Text block:
* * * * * * * * *

Village in Hampshire, England

Woodlands is a village in the New Forest National Park of Hampshire, England. The village lies 6 mi west from Southampton and 2 + 3/4 mi north-east from Lyndhurst. The village is in the civil parish of Netley Marsh.

==History==
Before the 20th century, Woodlands was a sparsely populated settlement. Two historic buildings are known as Goldenhayes and Woodlands Lodge Hotel. The latter was a hunting lodge dating from around 1770 - it was converted to a hotel in the 1950s. There was a pub here by the beginning of the 20th century known as The Royal Oak - now known as The Gamekeeper. Woodlands experienced some growth following the arrival of Sir Richard Leys, a major employer in the 1920s. Sir Richard had Woodlands House built in 1905, and a number of other Edwardian houses in Woodlands commissioned by him - Lampits house was his coach house where his chauffeur lived, and a house on the double bend near Busketts Lawn was his stables. More infilling of houses occurred in the 1920s and 1930s, and especially in the post World War II period with the building of many of the bungalows along the northern end of Woodlands Road.

==Features==
Woodlands, being located within the New Forest boundary, is primarily made up of forest enclosures. The closest being Woodlands enclosure, which contains many different footpaths and bridleways some leading to the closest town, Lyndhurst. The enclosure itself is used by a wide variety of people including, dog walkers and horse riders.

Woodlands is a destination for tourists and sightseers, and is home to several B&Bs and one hotel with a three-star rating, the Woodland Lodge Hotel.

* * * * * * * * *

Information given:
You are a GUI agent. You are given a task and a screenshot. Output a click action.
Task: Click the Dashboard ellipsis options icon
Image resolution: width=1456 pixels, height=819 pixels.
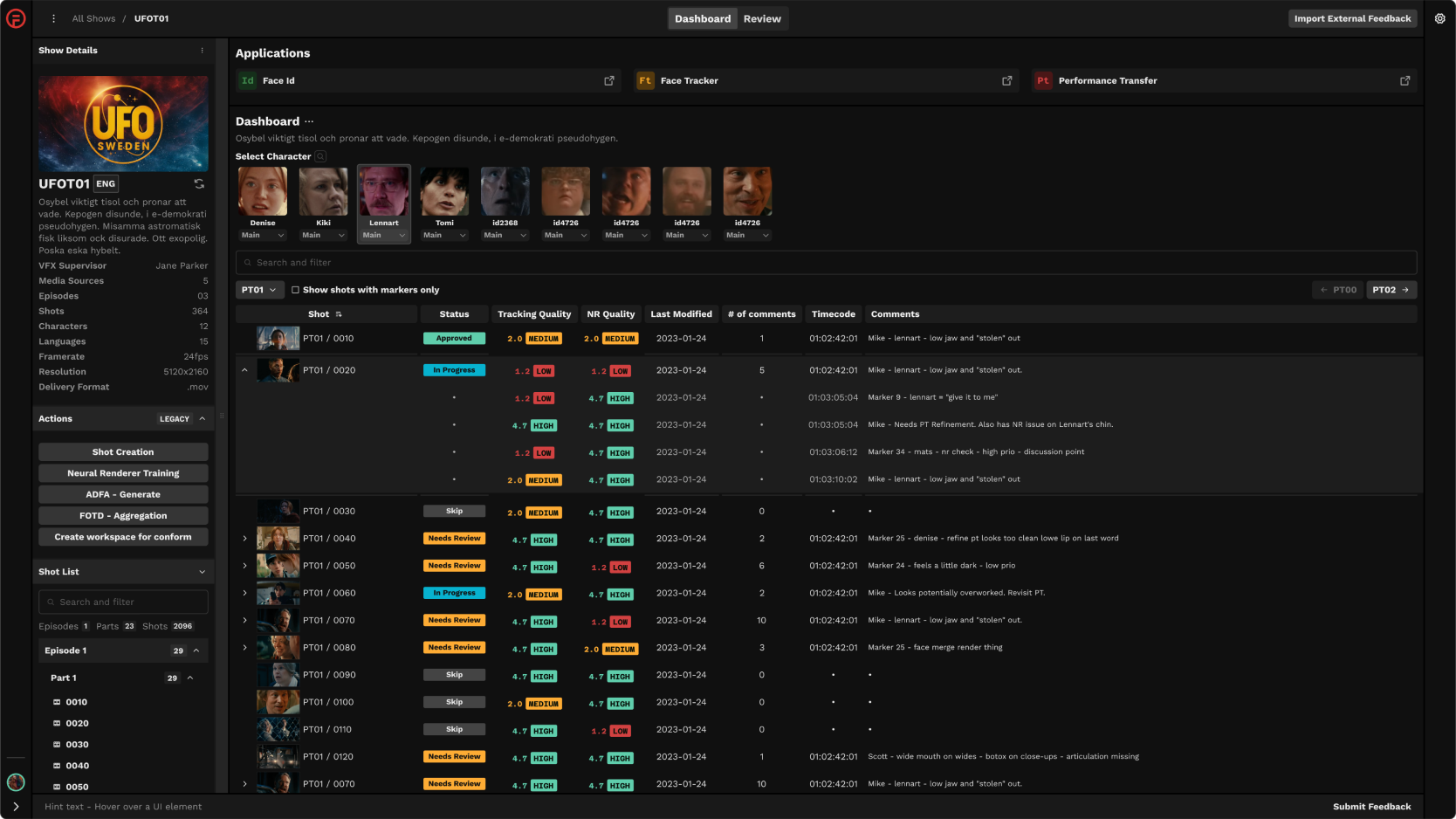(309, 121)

* * * * * * * * *

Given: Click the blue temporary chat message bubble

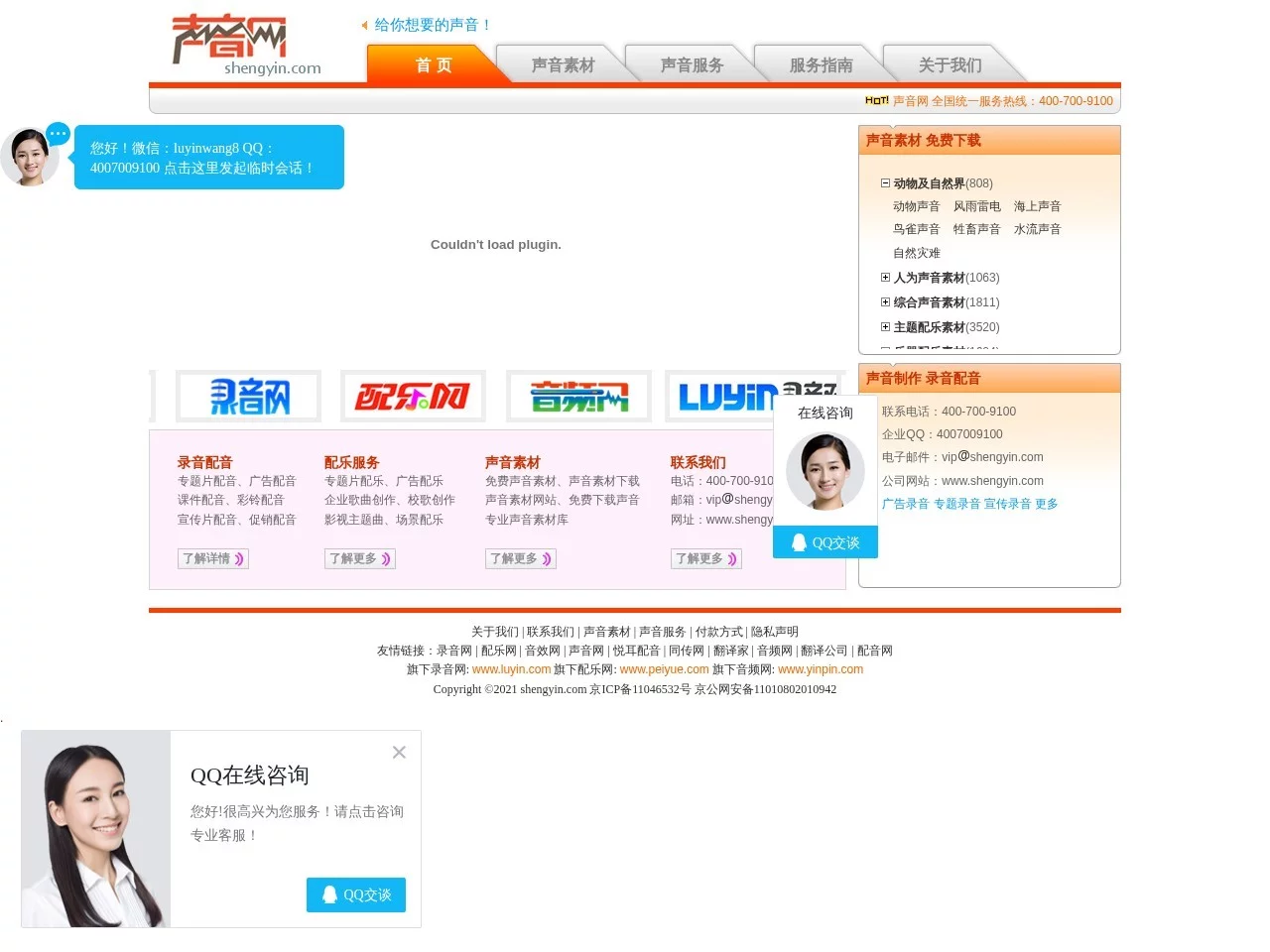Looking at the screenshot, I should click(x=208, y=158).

* * * * * * * * *

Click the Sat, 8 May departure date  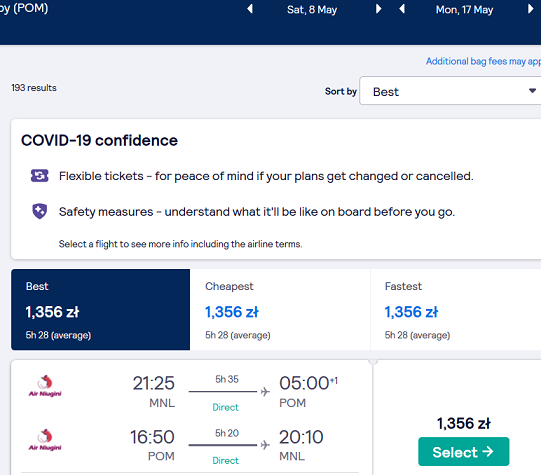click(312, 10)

* * * * * * * * *

Work task 1:
According to the Woodlands text, in what year did Sir Richard Leys have Woodlands House built?
Work task 2:
List every building mentioned by name in the History section of the Woodlands text.
Work task 3:
Reproduce the Woodlands text word for word, everything from "Village in Hampshire, England" down to "of Netley Marsh.".

Written solution 1:
1905

Written solution 2:
Goldenhayes, Woodlands Lodge Hotel, The Royal Oak (now known as The Gamekeeper), Woodlands House, Lampits house

Written solution 3:
Village in Hampshire, England

Woodlands is a village in the New Forest National Park of Hampshire, England. The village lies 6 mi west from Southampton and 2 + 3/4 mi north-east from Lyndhurst. The village is in the civil parish of Netley Marsh.